The Easiest Way for You to Carve Your Name in Golf History

The 2014 Ryder Cup is almost upon us. What isn’t almost upon us is a captain’s pick on that team. In fact, I’m not sure anybody reading this will be swatting the pearl around the fields of Gleneagles, Scotland. But, that doesn’t mean you can’t be immortalized in the canon of golf lore.

ryder-cup-trophyGolf is a game without few shortcuts. If you want to be one of the 125 PGA TOUR players you have to shoot the lights out on a regular basis, particularly when it counts. It’s a long road to glory. There’s the Canadian PGA Tour, the Web.com Tour, maybe yo u go the TV route via The Big Break and you win some sponsor’s exemptions and…
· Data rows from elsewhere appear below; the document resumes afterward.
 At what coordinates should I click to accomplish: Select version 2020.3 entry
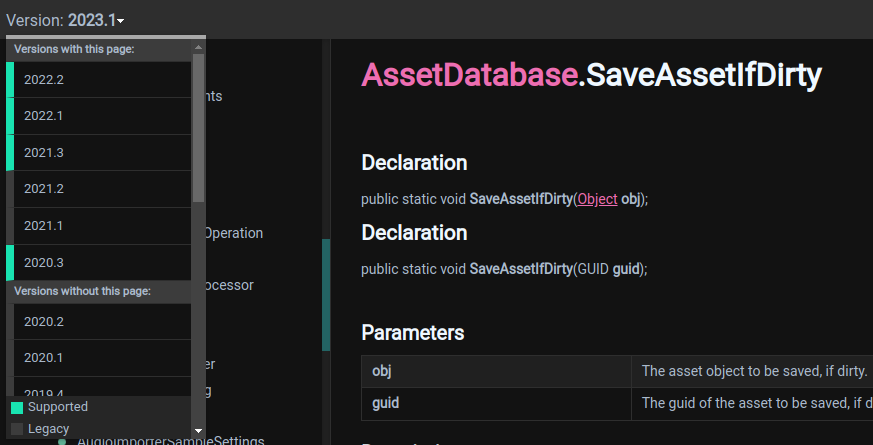click(44, 263)
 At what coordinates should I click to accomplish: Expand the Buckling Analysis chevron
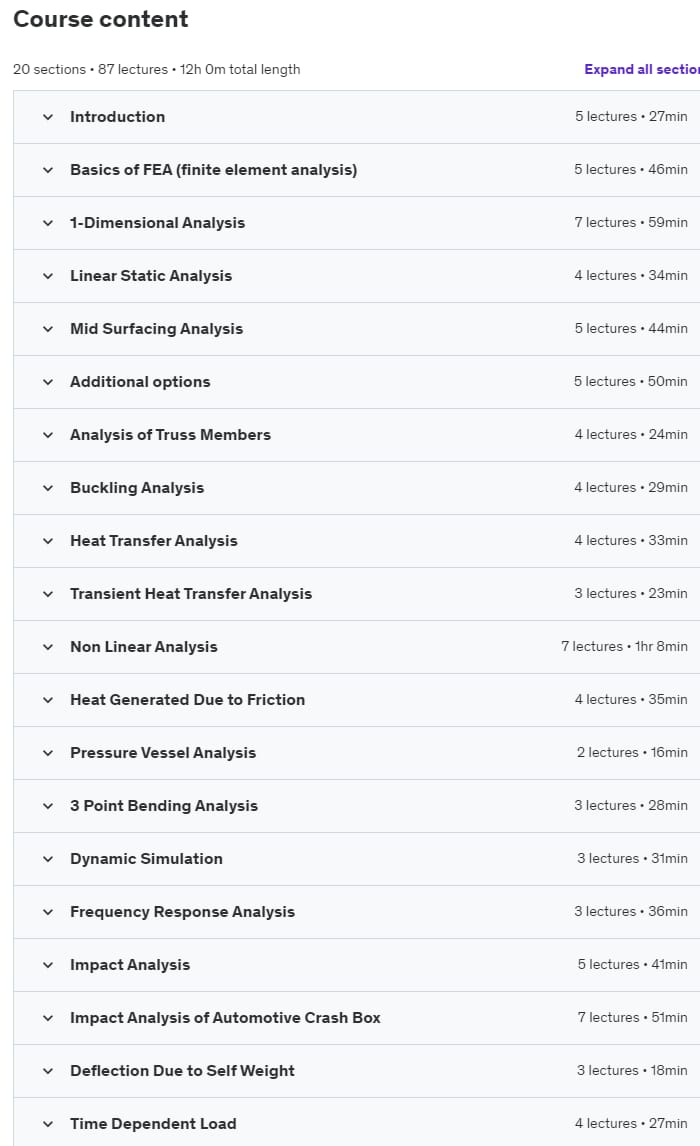point(47,488)
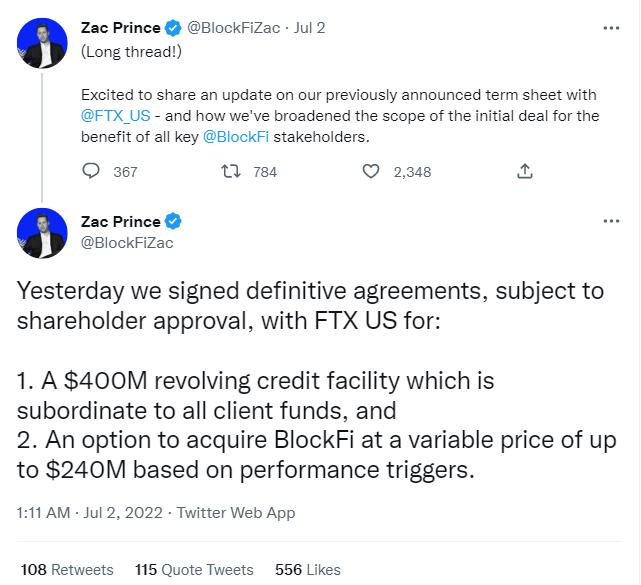This screenshot has width=641, height=585.
Task: Click the retweet icon on first tweet
Action: click(x=229, y=172)
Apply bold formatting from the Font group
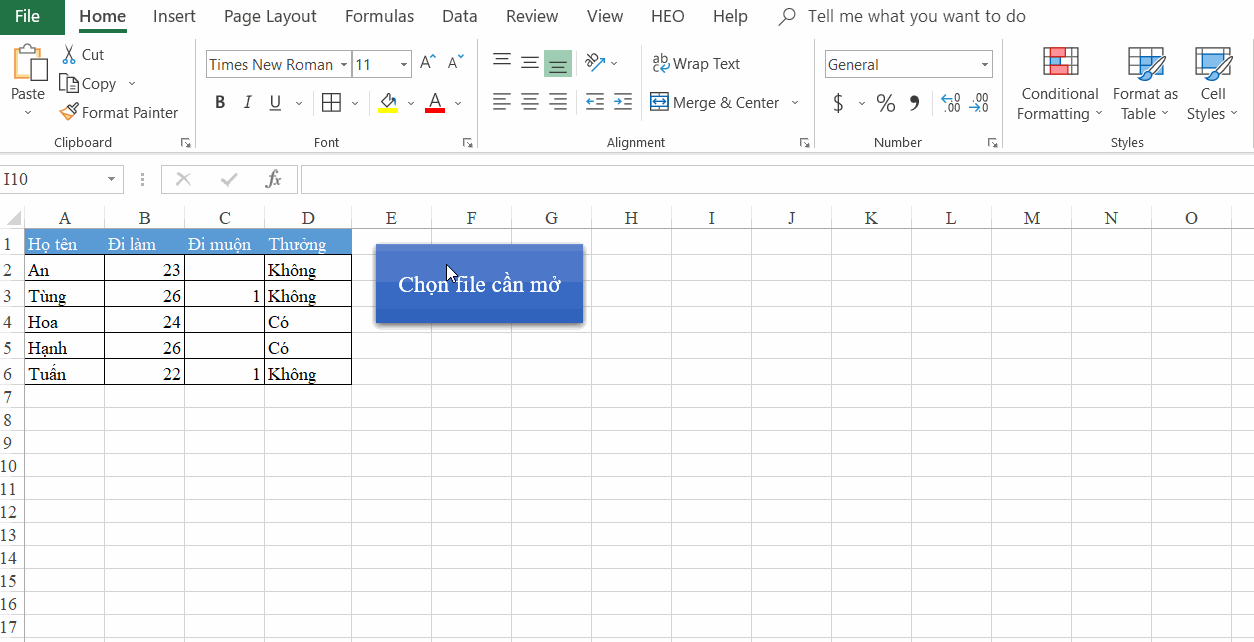 (x=219, y=103)
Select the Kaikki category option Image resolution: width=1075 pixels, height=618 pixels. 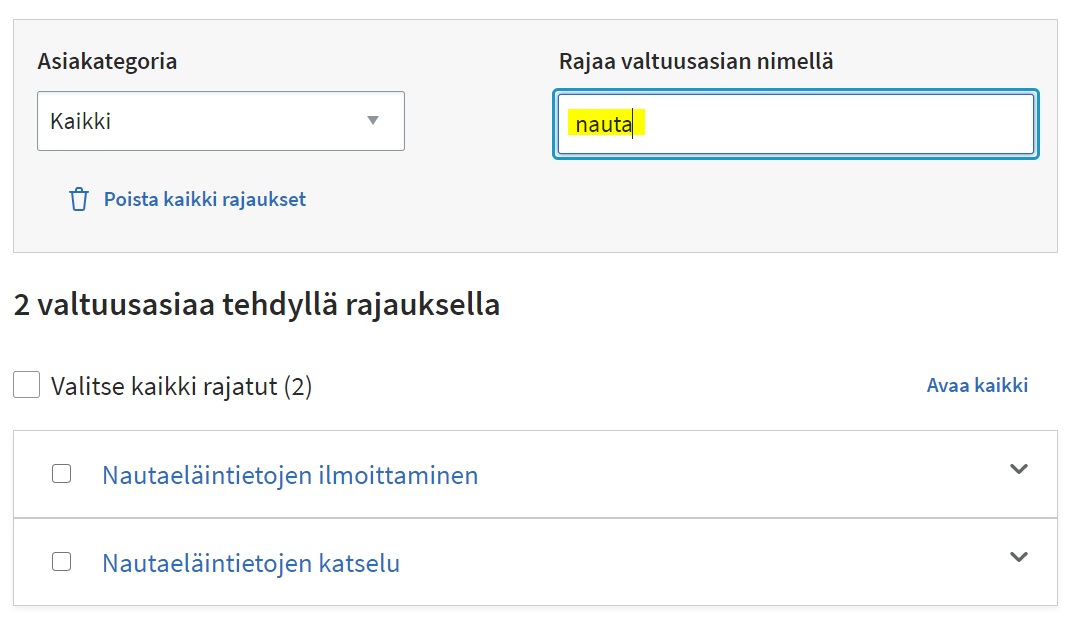click(220, 120)
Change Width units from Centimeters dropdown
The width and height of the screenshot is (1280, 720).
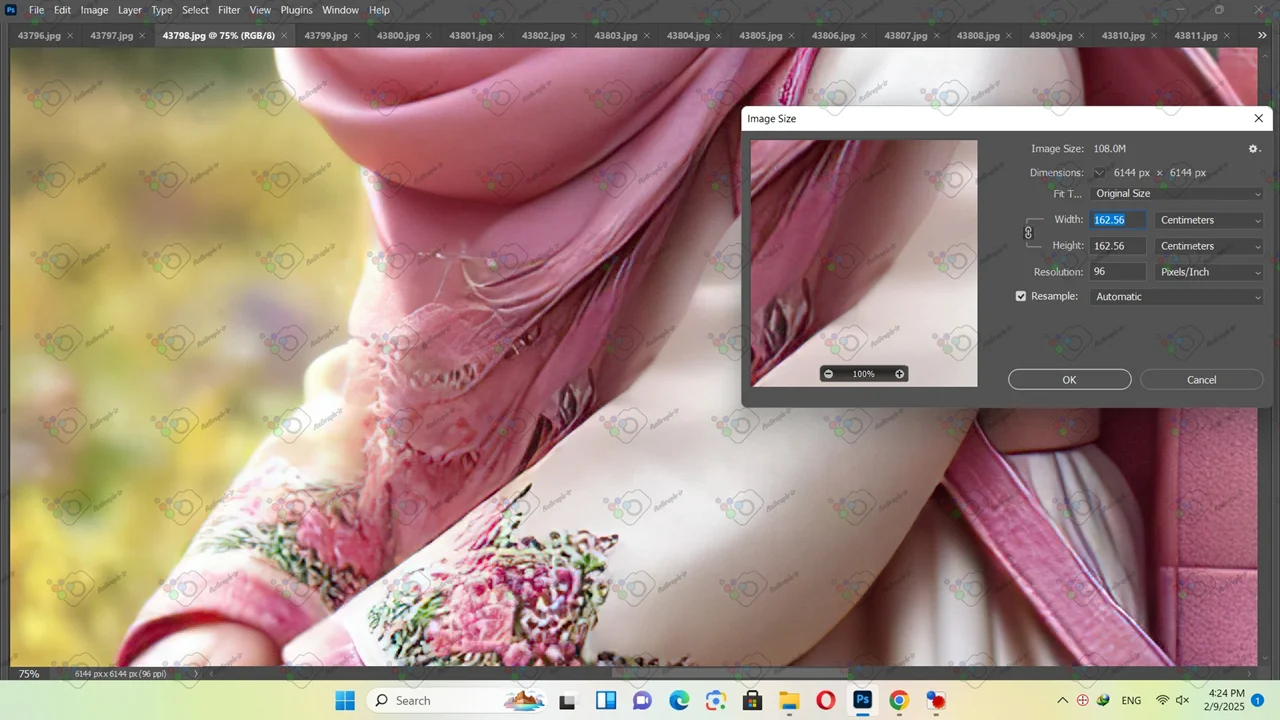(x=1209, y=220)
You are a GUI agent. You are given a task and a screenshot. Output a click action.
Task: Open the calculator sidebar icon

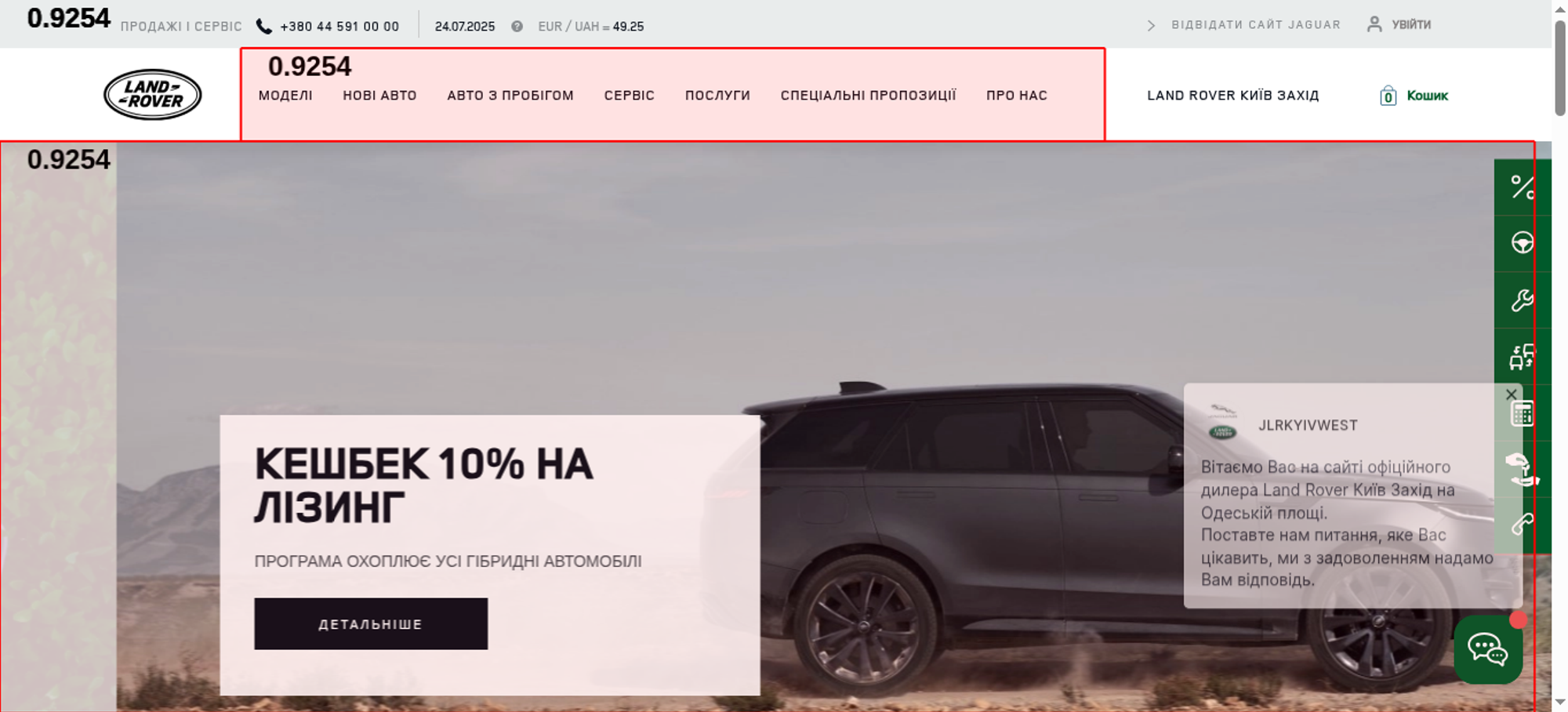(x=1523, y=413)
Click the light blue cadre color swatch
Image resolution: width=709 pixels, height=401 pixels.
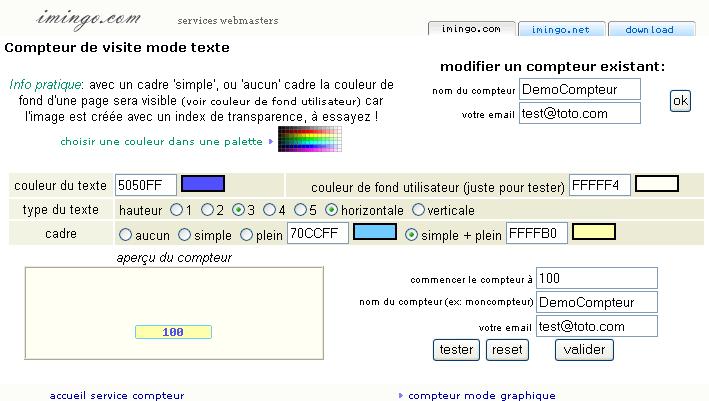tap(375, 232)

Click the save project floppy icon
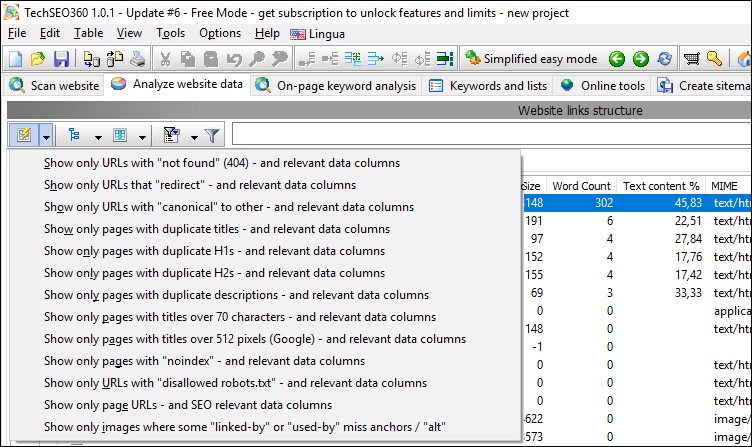61,59

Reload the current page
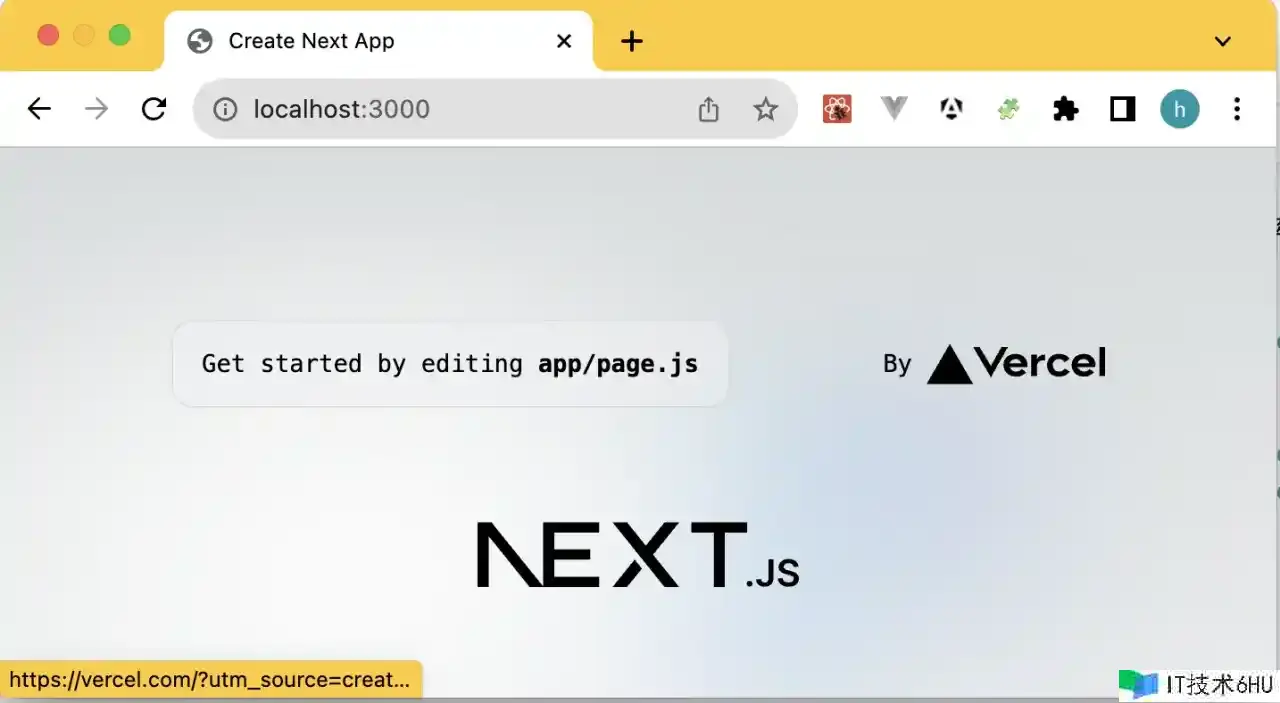(x=154, y=109)

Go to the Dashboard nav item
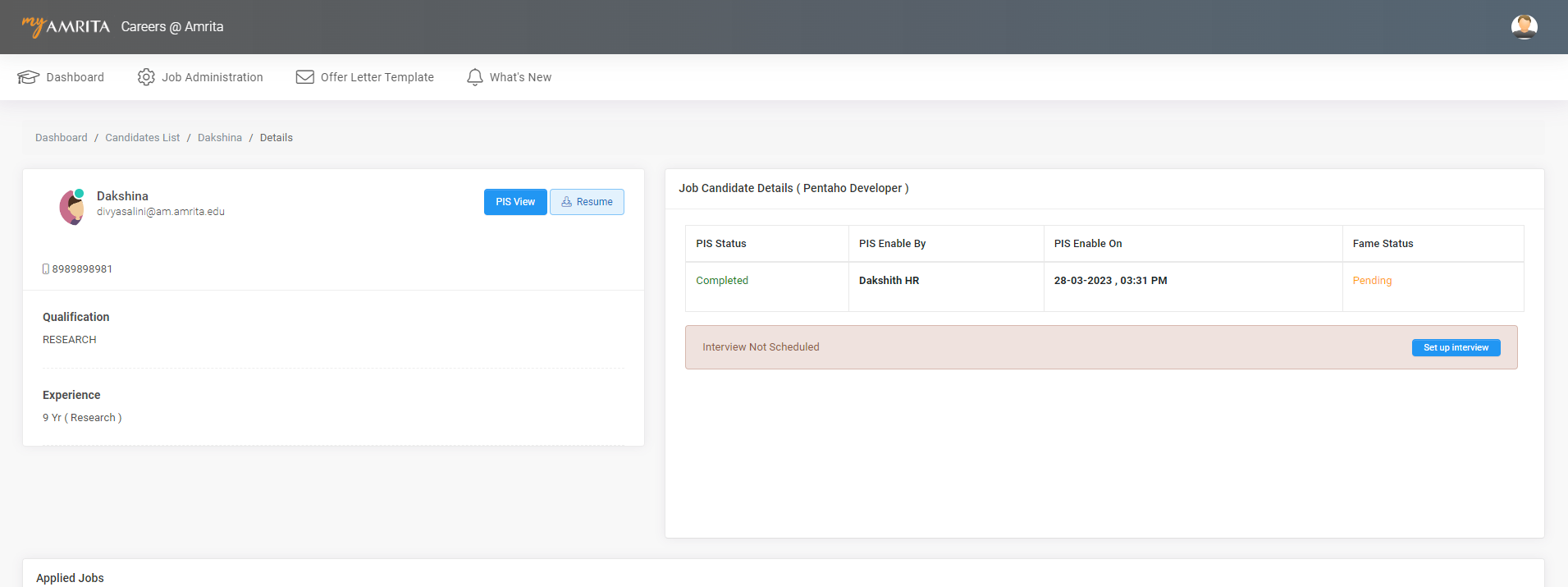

Look. Let’s be realistic. If you’re like me and most of us, getting permission to play golf is hard enough. Nevermind getting paid!

Question: How can you etch your name on golf’s great, eternal Wikipedia page?

Answer: Name a trophy after yourself and make people crazy about winning it. I know it sounds like a tall order, but the good news is, it’s not that hard… it just takes a while.

Sam Ryder, who probably went by Samuel back in England in 1926, was a British business man who liked to golf. Notice that he wasn’t a British golfer who liked business. He was infatuated with the game, but wasn’t good enough to putt for dough. So he put his money down on a friendly competition he’d devised. British golfers vs. American golfers for global golf supremacy and a trophy named after, well… himself. The Ryder Cup.

The Americans drubbed the English in that first event.

The Moral of the Story: We’re not all going to make it on tour. It’s probably easier to become a business tycoon and name a prestigious trophy after yourself for other golfers to fight over. You can do it!